Re: [PATCH v5 2/3] drm/sched: Adjust outdated docu for run_job()

Maíra Canal <mcanal@xxxxxxxxxx> · Mon, 24 Feb 2025 10:29:26 -0300

Hi Philipp,

On 20/02/25 12:28, Philipp Stanner wrote:
On Thu, 2025-02-20 at 10:28 -0300, Maíra Canal wrote:
Hi Philipp,

On 20/02/25 08:28, Philipp Stanner wrote:
The documentation for drm_sched_backend_ops.run_job() mentions a
certain
function called drm_sched_job_recovery(). This function does not
exist.
What's actually meant is drm_sched_resubmit_jobs(), which is by now
also
deprecated.

Remove the mention of the removed function.

Discourage the behavior of drm_sched_backend_ops.run_job() being
called
multiple times for the same job.

It looks odd to me that this patch removes lines that were added in
patch 1/3. Maybe you could change the patchset order and place this
one
as the first.


Signed-off-by: Philipp Stanner <phasta@xxxxxxxxxx>
---
   include/drm/gpu_scheduler.h | 19 +++++++++++++------
   1 file changed, 13 insertions(+), 6 deletions(-)

diff --git a/include/drm/gpu_scheduler.h
b/include/drm/gpu_scheduler.h
index 916279b5aa00..29e5bda91806 100644
--- a/include/drm/gpu_scheduler.h
+++ b/include/drm/gpu_scheduler.h
@@ -421,20 +421,27 @@ struct drm_sched_backend_ops {
   
   	/**
   	 * @run_job: Called to execute the job once all of the
dependencies
-	 * have been resolved. This may be called multiple times,
if
-	 * timedout_job() has happened and
drm_sched_job_recovery() decides to
-	 * try it again.
+	 * have been resolved.
+	 *
+	 * The deprecated drm_sched_resubmit_jobs() (called from
+	 * drm_sched_backend_ops.timedout_job()) can invoke this
again with the

I think it would be "@timedout_job".

Not sure, isn't referencing in docstrings done with '&'?

`timedout_job` is a member of the same struct, so I believe it should be
@. But, I'm no kernel-doc expert, it's just my understanding of [1]. If
we don't use @, it should be at least
"&drm_sched_backend_ops.timedout_job".

[1] https://docs.kernel.org/doc-guide/kernel-doc.html



+	 * same parameters.

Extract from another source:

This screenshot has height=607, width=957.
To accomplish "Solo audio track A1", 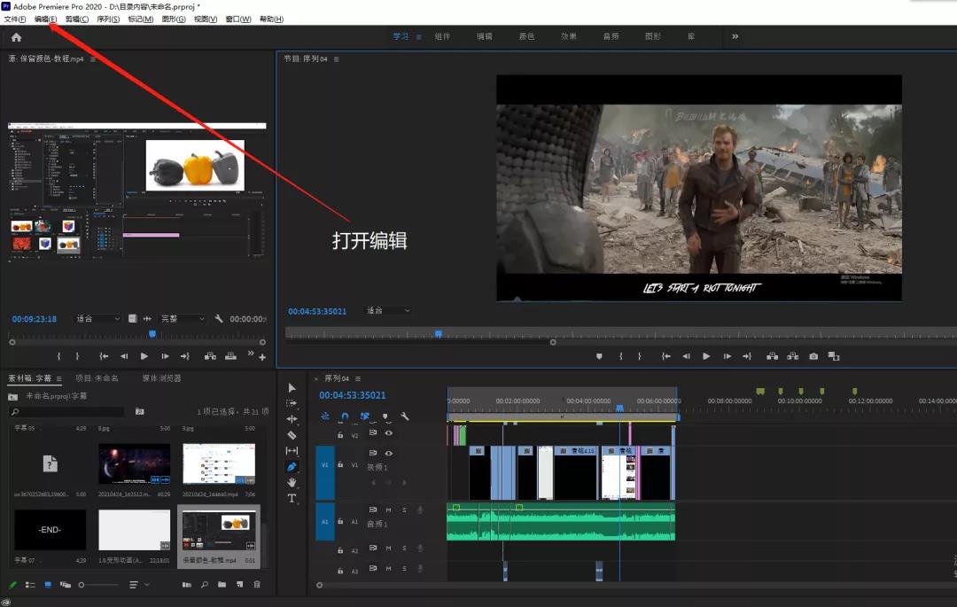I will point(404,510).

Using this is discouraged because it,
presumably,
+	 * violates dma_fence rules.

I believe it would be "struct dma_fence".

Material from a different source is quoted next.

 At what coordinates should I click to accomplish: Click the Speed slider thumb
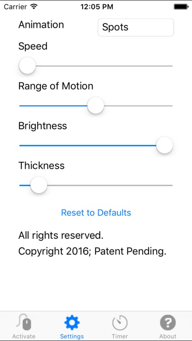(27, 65)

Well, in this case strictly speaking not IMO, because it's about the
rules of the "DMA Fence Subsystem", not about the struct itself.

I'd just keep it that way or call it "dma fence"


+	 *
+	 * TODO: Document which fence rules above.
   	 *
   	 * @sched_job: the job to run
   	 *
-	 * Returns: dma_fence the driver must signal once the
hardware has
-	 *	completed the job ("hardware fence").
-	 *
   	 * Note that the scheduler expects to 'inherit' its own
reference to
   	 * this fence from the callback. It does not invoke an
extra
   	 * dma_fence_get() on it. Consequently, this callback must
take a
   	 * reference for the scheduler, and additional ones for
the driver's
   	 * respective needs.

Would it be possible to add a comment that `run_job()` must check if
`s_fence->finished.error` is different than 0? If you increase the
karma
of a job and don't check for `s_fence->finished.error`, you might run
a
cancelled job.

s_fence->finished is only signaled and its error set once the hardware
fence got signaled; or when the entity is killed.

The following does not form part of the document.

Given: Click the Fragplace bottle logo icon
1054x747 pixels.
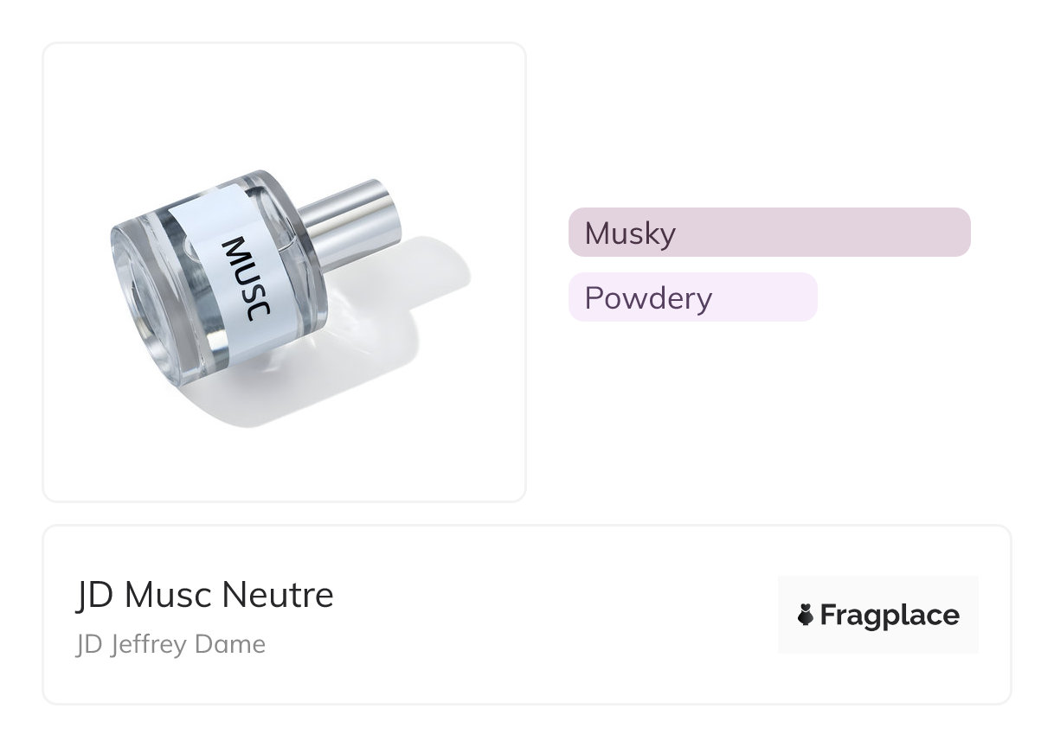Looking at the screenshot, I should coord(806,615).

If you have a timeout, increase the karma of that job with
`drm_sched_increase_karma()` and call `drm_sched_resubmit_jobs()`, the
latter will flag an error in the dma fence. If you don't check for it in
`run_job()`, you will run the guilty job again.

I'm still talking about `drm_sched_resubmit_jobs()`, because I'm
currently fixing an issue in V3D with the GPU reset and we still use
`drm_sched_resubmit_jobs()`. I read the documentation of `run_job()` and
`timeout_job()` and the information I commented here (which was crucial
to fix the bug) wasn't available there.

`drm_sched_resubmit_jobs()` was deprecated in 2022, but Xe introduced a
new use in 2023, for example. The commit that deprecated it just
mentions AMD's case, but do we know if the function works as expected
for the other users? For V3D, it does. Also, we need to make it clear 
which are the dma fence requirements that the functions violates.

If we shouldn't use `drm_sched_resubmit_jobs()`, would it be possible to
provide a common interface for job resubmission?

Best Regards,
- Maíra


In any case, signaling "finished" will cause the job to be prevented
from being executed (again), and will never reach run_job() in the
first place.

Correct me if I am mistaken.

Or are you suggesting that there is a race?


P.


+	 *
+	 * Return:
+	 * * On success: dma_fence the driver must signal once the
hardware has
+	 * completed the job ("hardware fence").

A suggestion: "the fence that the driver must signal once the
hardware
has completed the job".

Best Regards,
- Maíra

+	 * * On failure: NULL or an ERR_PTR.
   	 */
   	struct dma_fence *(*run_job)(struct drm_sched_job
*sched_job);